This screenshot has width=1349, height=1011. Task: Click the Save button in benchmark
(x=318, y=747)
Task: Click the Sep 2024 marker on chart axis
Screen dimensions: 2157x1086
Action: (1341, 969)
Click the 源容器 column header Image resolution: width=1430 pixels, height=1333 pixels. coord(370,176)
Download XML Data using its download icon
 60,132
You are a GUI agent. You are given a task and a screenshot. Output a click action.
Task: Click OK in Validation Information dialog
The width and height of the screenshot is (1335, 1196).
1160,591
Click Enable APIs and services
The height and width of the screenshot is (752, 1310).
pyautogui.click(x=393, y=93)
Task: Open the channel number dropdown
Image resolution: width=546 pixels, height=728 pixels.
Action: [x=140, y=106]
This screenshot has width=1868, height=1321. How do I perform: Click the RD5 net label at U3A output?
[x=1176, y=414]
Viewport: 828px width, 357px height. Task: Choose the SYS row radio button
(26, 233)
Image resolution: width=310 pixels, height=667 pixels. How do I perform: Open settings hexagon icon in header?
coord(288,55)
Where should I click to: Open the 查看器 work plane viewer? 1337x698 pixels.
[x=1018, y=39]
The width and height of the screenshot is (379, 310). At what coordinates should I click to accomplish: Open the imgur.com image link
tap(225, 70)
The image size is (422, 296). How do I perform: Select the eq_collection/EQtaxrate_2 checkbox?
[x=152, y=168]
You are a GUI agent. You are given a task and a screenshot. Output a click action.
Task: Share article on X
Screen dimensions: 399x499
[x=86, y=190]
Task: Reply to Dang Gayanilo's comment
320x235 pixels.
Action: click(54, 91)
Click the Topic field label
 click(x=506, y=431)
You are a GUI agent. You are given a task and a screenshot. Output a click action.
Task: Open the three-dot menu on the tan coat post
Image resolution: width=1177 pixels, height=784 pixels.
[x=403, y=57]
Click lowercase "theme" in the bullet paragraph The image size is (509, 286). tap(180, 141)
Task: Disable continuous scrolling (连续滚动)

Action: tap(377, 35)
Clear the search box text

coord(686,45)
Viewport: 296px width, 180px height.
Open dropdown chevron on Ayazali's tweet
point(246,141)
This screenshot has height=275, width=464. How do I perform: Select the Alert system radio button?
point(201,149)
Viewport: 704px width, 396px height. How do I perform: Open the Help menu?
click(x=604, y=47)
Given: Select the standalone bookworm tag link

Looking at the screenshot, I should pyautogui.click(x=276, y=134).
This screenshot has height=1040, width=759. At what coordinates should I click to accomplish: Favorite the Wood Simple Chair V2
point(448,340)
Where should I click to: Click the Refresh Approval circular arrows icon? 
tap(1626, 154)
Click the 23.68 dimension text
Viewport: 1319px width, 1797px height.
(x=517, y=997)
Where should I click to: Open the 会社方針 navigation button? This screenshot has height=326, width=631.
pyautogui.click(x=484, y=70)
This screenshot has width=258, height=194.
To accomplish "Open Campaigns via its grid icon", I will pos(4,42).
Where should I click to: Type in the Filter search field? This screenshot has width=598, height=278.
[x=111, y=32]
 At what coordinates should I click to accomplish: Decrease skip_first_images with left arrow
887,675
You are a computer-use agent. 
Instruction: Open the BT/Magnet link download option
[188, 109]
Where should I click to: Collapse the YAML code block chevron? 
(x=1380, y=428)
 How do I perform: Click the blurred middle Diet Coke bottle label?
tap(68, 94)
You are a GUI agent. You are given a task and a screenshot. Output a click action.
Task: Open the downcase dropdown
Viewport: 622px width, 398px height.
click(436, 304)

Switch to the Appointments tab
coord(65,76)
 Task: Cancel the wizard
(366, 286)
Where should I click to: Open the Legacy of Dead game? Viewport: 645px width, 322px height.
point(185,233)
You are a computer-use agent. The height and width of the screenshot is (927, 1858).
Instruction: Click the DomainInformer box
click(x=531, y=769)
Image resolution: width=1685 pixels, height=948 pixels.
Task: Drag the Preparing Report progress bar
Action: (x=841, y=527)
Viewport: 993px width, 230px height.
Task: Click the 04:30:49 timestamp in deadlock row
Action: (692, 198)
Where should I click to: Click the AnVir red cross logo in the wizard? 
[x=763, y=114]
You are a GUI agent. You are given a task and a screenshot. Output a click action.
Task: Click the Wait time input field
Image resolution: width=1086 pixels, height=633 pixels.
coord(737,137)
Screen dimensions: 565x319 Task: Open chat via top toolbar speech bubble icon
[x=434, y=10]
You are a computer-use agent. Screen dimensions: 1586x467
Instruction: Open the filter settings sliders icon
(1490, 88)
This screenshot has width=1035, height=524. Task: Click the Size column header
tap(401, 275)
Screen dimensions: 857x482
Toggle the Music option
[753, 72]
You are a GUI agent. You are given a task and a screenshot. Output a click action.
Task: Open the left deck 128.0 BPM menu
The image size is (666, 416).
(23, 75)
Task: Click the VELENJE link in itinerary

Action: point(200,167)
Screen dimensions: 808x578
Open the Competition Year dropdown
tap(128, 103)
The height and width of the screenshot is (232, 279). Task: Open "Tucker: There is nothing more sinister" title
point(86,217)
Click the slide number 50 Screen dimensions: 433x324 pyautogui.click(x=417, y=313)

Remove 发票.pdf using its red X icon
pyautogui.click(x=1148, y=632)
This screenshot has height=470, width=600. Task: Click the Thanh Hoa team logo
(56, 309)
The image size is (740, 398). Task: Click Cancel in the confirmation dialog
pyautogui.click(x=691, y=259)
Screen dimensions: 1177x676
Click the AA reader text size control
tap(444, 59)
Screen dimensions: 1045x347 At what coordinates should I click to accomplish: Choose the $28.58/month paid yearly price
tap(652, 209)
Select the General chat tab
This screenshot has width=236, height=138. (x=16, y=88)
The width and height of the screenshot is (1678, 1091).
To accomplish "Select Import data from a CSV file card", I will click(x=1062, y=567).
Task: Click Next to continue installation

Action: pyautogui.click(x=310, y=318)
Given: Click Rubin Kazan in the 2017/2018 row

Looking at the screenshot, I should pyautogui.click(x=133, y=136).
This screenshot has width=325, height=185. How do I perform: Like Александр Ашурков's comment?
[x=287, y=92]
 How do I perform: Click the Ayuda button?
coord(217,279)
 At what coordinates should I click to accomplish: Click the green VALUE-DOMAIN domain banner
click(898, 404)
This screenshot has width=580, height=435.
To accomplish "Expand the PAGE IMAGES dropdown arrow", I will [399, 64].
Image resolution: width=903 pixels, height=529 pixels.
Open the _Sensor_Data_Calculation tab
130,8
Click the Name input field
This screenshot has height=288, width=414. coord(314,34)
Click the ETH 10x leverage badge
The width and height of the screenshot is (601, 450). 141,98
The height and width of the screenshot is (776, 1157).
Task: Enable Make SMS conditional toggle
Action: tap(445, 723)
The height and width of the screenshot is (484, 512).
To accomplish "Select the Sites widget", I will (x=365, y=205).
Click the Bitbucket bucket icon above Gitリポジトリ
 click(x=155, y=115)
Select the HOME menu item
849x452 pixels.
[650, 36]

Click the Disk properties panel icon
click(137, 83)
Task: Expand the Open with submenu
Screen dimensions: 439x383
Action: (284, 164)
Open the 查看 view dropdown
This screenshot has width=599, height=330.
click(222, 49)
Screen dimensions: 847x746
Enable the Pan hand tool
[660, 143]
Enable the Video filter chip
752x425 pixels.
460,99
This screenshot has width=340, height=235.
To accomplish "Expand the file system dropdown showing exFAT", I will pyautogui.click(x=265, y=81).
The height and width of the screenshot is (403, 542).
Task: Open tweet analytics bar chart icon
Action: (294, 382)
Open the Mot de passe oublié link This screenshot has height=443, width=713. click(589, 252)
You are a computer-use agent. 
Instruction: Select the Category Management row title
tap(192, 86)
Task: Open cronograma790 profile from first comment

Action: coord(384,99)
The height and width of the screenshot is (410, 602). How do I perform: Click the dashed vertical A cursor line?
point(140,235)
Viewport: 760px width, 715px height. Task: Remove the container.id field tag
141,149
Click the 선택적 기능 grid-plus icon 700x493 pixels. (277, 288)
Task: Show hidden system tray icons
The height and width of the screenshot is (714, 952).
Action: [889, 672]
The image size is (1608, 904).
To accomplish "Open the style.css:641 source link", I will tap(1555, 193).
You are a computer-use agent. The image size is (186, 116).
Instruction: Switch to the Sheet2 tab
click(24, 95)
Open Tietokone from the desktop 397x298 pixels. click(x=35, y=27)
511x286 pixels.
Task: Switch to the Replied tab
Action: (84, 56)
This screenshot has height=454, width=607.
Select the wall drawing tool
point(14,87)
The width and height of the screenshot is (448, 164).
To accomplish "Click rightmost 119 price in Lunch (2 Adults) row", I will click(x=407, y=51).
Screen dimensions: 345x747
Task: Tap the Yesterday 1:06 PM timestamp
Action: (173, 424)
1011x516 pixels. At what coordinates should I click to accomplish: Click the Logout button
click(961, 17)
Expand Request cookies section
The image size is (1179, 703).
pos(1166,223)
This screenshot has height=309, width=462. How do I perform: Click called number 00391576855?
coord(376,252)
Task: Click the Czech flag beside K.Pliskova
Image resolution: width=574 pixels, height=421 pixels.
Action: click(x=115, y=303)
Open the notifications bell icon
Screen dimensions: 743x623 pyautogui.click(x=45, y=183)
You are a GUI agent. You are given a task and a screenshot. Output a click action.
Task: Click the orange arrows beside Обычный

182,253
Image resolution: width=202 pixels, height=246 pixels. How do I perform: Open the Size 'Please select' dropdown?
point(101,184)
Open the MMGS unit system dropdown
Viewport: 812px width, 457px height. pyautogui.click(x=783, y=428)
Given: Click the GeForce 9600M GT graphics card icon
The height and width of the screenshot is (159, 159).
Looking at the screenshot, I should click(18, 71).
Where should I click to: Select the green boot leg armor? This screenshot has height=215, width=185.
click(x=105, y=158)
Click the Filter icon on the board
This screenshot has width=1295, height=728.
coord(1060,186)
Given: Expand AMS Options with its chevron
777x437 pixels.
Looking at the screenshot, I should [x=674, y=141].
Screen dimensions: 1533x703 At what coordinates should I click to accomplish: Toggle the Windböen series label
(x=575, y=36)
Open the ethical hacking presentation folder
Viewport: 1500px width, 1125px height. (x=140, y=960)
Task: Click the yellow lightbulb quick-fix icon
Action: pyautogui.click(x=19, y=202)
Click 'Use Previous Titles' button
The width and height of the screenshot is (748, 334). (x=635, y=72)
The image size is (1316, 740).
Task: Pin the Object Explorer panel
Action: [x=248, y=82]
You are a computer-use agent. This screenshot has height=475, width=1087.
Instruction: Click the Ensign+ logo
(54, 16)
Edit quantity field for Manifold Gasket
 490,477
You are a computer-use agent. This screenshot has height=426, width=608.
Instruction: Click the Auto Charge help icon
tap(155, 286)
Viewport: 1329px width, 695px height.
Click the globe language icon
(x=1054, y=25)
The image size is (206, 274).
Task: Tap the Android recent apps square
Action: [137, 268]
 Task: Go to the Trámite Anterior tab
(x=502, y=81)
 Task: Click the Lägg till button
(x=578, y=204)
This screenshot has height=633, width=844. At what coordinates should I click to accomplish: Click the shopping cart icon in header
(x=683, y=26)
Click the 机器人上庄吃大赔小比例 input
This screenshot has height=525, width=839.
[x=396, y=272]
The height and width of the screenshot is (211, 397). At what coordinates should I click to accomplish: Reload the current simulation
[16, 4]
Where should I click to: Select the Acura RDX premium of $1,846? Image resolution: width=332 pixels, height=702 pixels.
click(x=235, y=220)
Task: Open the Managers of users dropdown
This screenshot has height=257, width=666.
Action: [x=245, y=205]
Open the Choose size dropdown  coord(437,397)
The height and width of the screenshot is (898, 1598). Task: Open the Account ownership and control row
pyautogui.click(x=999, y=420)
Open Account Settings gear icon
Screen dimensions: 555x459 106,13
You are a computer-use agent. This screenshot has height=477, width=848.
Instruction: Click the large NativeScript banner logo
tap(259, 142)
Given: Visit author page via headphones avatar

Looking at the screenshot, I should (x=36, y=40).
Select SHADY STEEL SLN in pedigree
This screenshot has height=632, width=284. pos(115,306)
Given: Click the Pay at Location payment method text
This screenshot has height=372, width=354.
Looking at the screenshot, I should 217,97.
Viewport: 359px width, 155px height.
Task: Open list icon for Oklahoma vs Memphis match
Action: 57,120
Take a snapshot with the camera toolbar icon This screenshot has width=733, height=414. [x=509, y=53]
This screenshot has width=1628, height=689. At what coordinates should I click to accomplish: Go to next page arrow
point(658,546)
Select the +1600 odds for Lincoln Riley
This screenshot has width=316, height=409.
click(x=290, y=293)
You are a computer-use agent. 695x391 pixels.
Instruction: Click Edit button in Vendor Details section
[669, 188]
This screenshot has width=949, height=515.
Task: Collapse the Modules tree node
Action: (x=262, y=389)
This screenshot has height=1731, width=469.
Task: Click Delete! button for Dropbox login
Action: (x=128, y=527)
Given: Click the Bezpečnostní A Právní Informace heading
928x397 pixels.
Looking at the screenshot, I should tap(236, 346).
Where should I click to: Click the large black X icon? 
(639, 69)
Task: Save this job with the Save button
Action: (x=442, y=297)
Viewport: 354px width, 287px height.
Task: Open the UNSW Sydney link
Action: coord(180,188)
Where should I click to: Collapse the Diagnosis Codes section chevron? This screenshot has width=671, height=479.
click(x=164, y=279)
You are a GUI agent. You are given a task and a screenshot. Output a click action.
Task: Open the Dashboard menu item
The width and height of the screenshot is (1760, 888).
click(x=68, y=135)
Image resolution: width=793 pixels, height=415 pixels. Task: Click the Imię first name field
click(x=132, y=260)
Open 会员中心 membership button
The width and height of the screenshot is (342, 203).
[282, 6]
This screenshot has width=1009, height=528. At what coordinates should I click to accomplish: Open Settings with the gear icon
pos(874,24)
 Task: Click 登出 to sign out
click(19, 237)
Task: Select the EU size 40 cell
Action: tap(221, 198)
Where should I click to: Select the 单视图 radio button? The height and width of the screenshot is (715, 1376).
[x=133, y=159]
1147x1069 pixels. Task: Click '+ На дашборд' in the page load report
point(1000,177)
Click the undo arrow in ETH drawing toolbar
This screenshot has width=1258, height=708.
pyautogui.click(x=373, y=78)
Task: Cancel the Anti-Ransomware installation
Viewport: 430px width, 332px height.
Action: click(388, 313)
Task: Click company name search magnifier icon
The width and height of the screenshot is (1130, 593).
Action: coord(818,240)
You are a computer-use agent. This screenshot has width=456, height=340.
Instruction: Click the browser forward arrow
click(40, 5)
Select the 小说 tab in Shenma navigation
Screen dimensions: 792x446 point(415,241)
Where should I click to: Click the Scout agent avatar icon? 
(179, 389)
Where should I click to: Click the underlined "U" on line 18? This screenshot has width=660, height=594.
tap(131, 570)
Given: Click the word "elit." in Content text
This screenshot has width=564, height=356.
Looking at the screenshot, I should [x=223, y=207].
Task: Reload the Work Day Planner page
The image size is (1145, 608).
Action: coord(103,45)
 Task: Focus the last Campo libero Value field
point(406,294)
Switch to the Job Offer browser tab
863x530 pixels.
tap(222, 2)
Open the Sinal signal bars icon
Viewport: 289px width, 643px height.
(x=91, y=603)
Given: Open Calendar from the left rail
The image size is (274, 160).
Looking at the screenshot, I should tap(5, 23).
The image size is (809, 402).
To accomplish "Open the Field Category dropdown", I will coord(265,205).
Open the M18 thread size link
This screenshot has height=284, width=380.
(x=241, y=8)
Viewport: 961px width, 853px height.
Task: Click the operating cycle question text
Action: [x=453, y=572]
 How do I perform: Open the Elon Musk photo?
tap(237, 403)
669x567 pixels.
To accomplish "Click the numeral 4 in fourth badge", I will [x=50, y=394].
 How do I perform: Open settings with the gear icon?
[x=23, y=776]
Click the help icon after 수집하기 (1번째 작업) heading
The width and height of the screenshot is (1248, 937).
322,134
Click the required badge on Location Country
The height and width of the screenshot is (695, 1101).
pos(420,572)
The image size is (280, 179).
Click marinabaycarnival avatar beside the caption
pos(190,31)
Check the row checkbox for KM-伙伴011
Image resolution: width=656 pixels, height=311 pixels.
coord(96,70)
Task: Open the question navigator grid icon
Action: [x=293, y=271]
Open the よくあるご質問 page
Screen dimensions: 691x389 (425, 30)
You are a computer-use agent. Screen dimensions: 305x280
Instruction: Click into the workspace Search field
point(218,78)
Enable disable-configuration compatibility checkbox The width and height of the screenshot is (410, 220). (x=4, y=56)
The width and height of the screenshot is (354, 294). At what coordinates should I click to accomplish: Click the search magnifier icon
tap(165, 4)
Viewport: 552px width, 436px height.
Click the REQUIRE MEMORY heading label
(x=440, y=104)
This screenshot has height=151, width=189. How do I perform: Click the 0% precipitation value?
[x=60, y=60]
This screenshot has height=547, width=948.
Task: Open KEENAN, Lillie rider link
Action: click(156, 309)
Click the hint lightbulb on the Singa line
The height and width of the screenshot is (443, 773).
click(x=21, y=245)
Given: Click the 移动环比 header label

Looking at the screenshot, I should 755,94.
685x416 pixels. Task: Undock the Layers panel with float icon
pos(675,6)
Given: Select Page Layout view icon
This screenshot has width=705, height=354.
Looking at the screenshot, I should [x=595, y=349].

■ ■ ■ ■

THE PROBLEM – Repeat everything in the records from the line containing "685x416 pixels. Task: Undock" down to the end of the records, reproducing each line exactly.

TASK SOLUTION –
685x416 pixels. Task: Undock the Layers panel with float icon
pos(675,6)
Given: Select Page Layout view icon
This screenshot has width=705, height=354.
Looking at the screenshot, I should [x=595, y=349].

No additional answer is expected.